[START Page]

A high schooler’s Confederacy-themed art project has caused quite a stir at a Virginia high school.

According to Delmarva Now.com, Nandua High School ninth grader William Norman claims his art teacher OK’d his project idea — “a ceramic sculpture of a hand with ‘Robert E. Lee, history not hate'” written on it — but just one day before it was due she, and then the school principal, informed him that he’d have to redo it.

Norman says the teacher told him the sculpture, which was supposed to be put on display, “promoted racism.”

“I was going to do what I planned. They can’t approve it and then say you gotta change it after I worked so long on it. It’s not fair to me, or anybody,” he said.

Once Nandua principal George Parker got involved, Norman says he was given a choice: Redo the project or get an “F” on the assignment.

From the story:

Norman, his father, David Norman, and his mother, who lives in Florida, said they all stood by the project because it promoted their heritage and deep roots in the south.

[END Page]
[START Material]

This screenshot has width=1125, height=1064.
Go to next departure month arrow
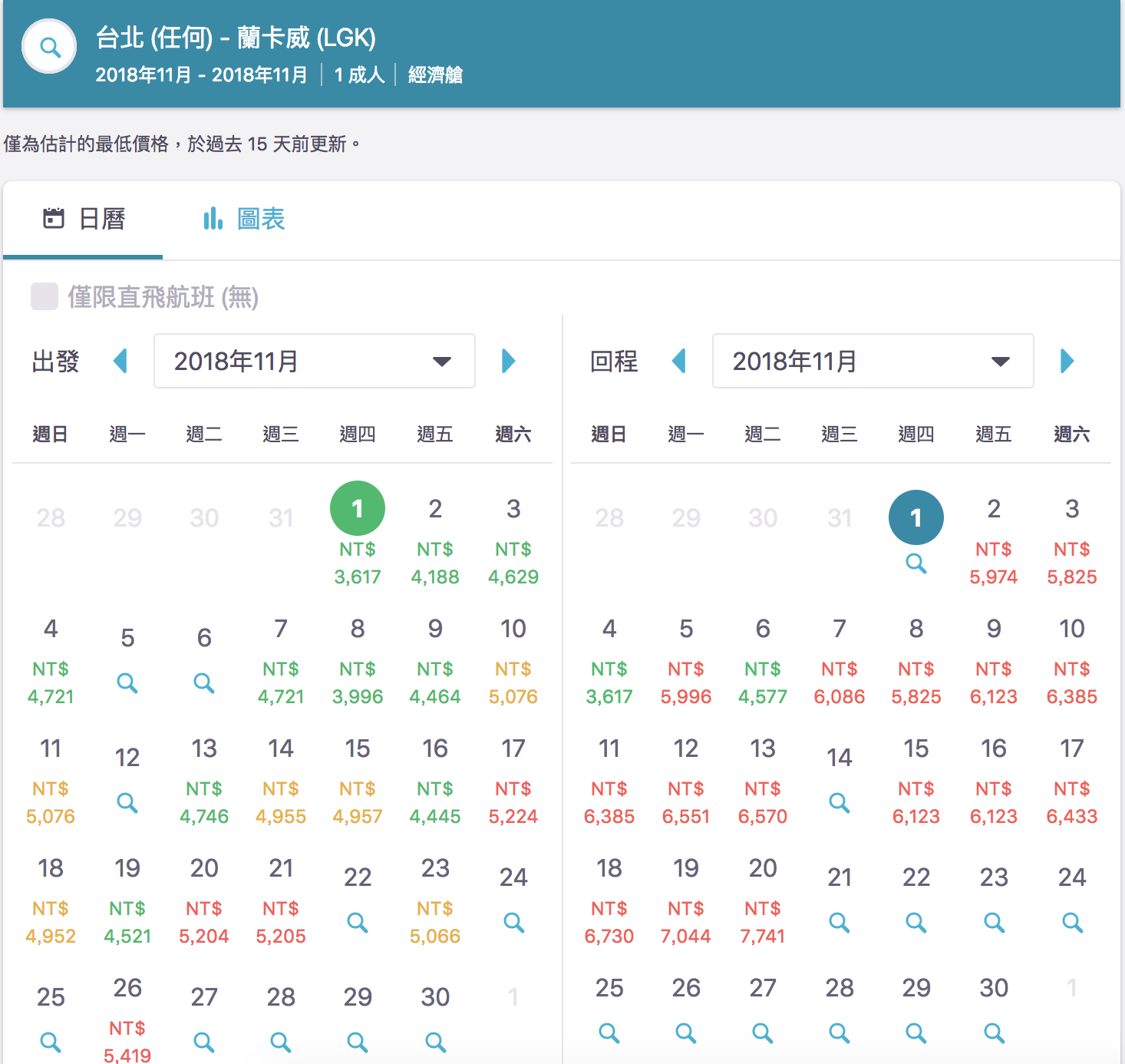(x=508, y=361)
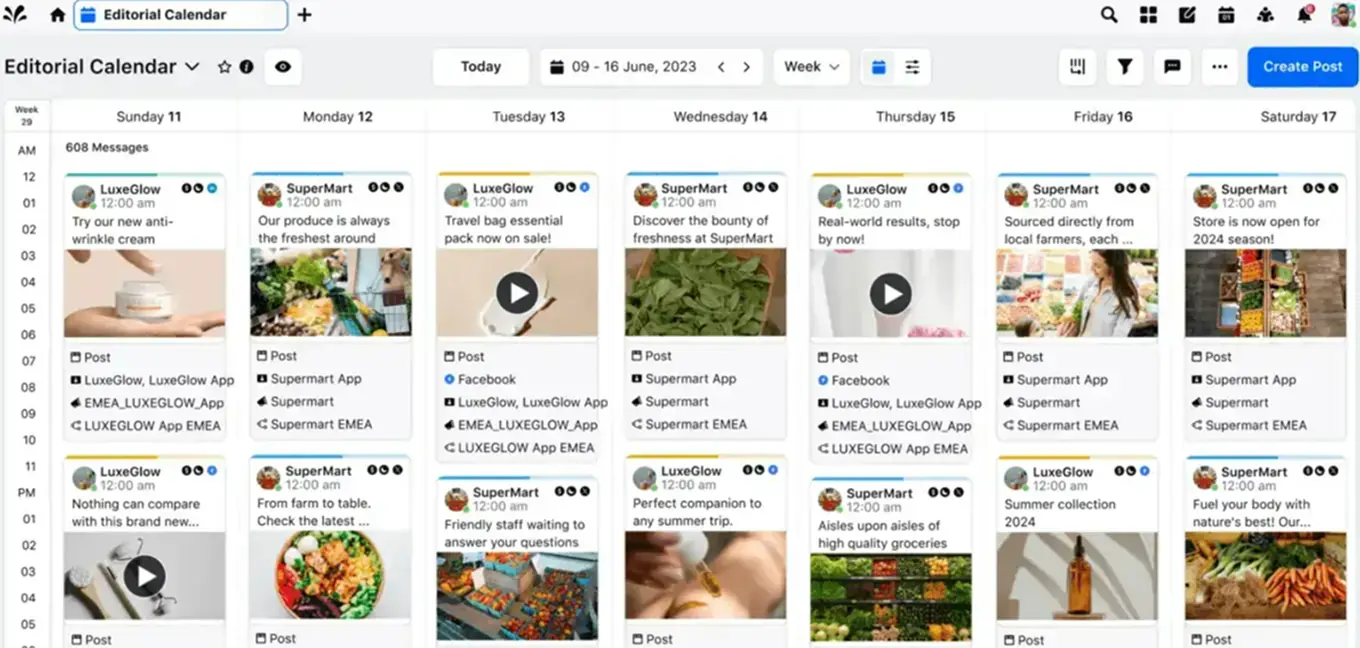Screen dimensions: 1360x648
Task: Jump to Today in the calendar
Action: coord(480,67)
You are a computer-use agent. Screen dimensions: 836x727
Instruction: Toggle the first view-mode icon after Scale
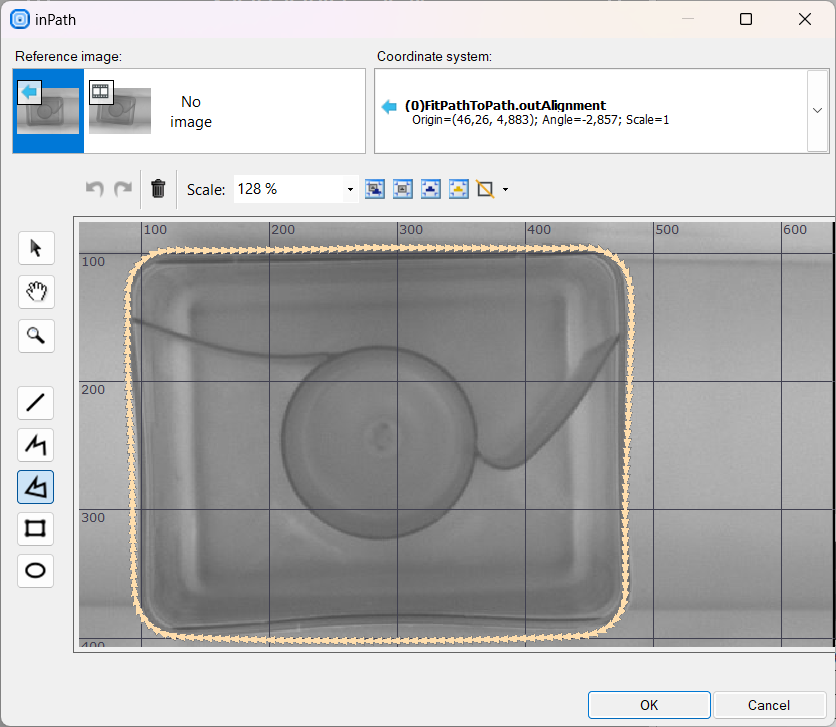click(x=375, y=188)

[END Material]
[START Material]

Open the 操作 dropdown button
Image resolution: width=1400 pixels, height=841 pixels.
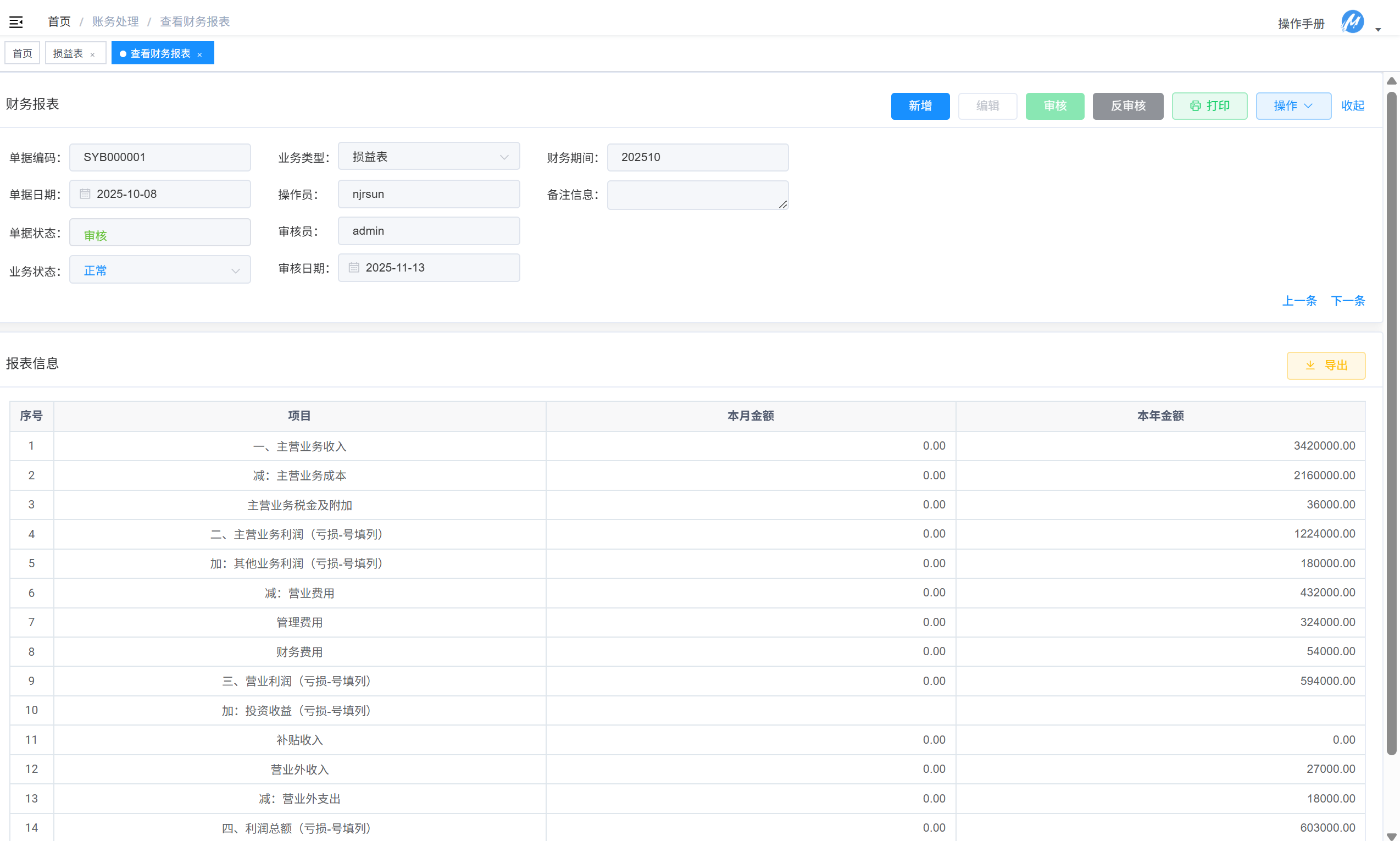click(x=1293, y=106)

[END Material]
[START Material]

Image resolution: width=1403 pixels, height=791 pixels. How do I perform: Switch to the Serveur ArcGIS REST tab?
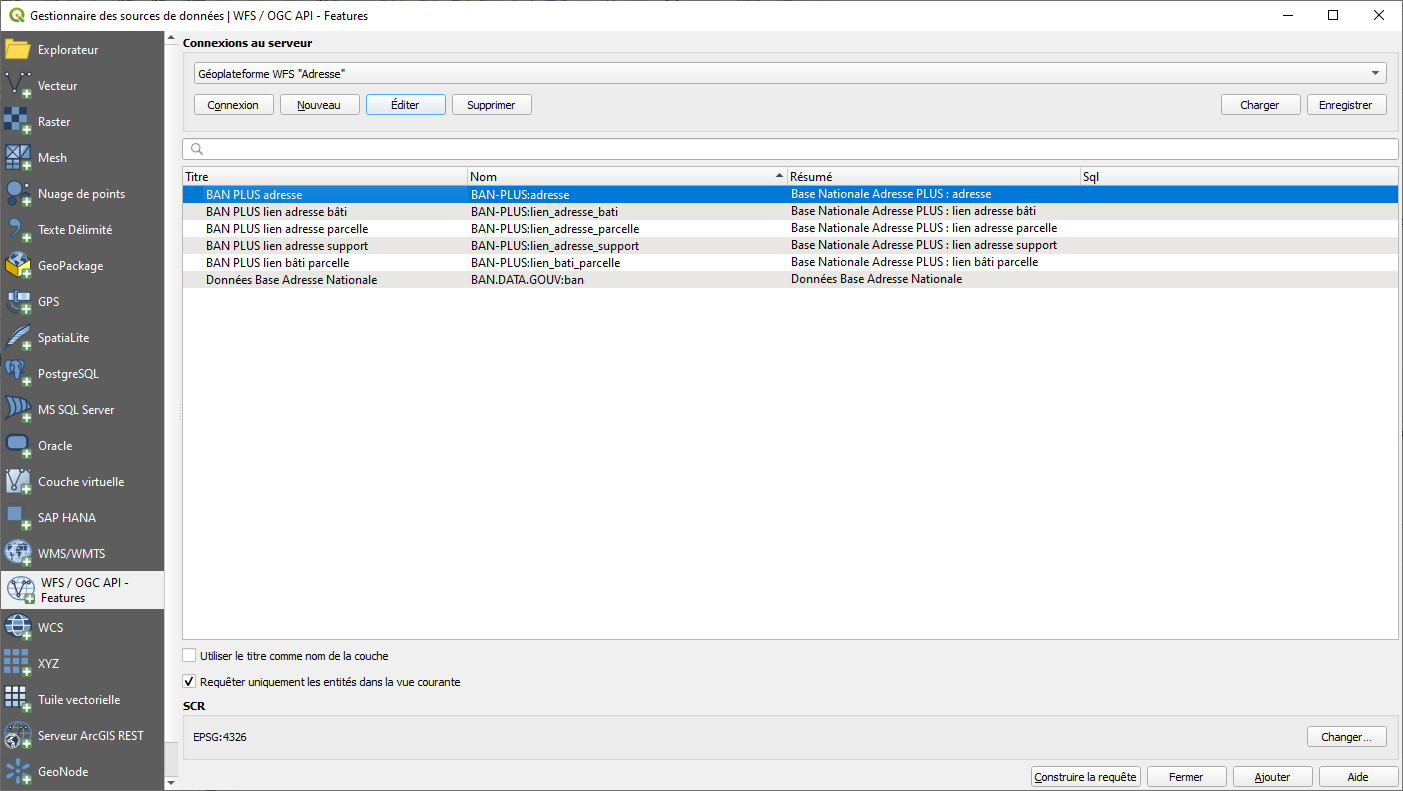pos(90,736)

[END Material]

Job 1: Count the lines in the rows that contain the string "width", treating uppercase and lowercase as different, and give only the number.
Job 2: Continue the article about the student's Confederacy-themed ceramic sculpture, starting after its final sentence.

Exercise response 1: 3

Exercise response 2:
“Robert E Lee was a third cousin,” said David Norman.

“We were on the second ship from England that came to America, so my bloodline goes way back when America first started,” William Norman explained to 13News Now.

After William Norman refused to repaint the project, his mother in Florida called and got involved. His dad, who he lives with on the Eastern Shore, also joined the discussion.

Eventually, the school agreed with William Norman, allowing his project to be displayed after multiple meetings.

“Everybody should be able to practice or display their heritage in a way they’d like,” said Norman.

Norman’s family said this shouldn’t have been about race, and it isn’t. Their pride in the Confederate flag is about heritage.

“I’m not a racist, the furthest thing from it. My son’s not a racist,” said David Norman.

“People that may be racist might fly it, but to me, it has nothing to do with racism. It’s my heritage, my blood, where I came from,” William Norman explained.

The report notes Accomack County School Superintendent Warren C. Holland refused to comment on the situation, saying it “involved a student matter.”

In 2016, the district temporarily banned the books “To Kill a Mockingbird” and “The Adventures of Huckleberry Finn” after a parent complained about their use. The school board voted to reinstate the novels shortly thereafter.

Read more.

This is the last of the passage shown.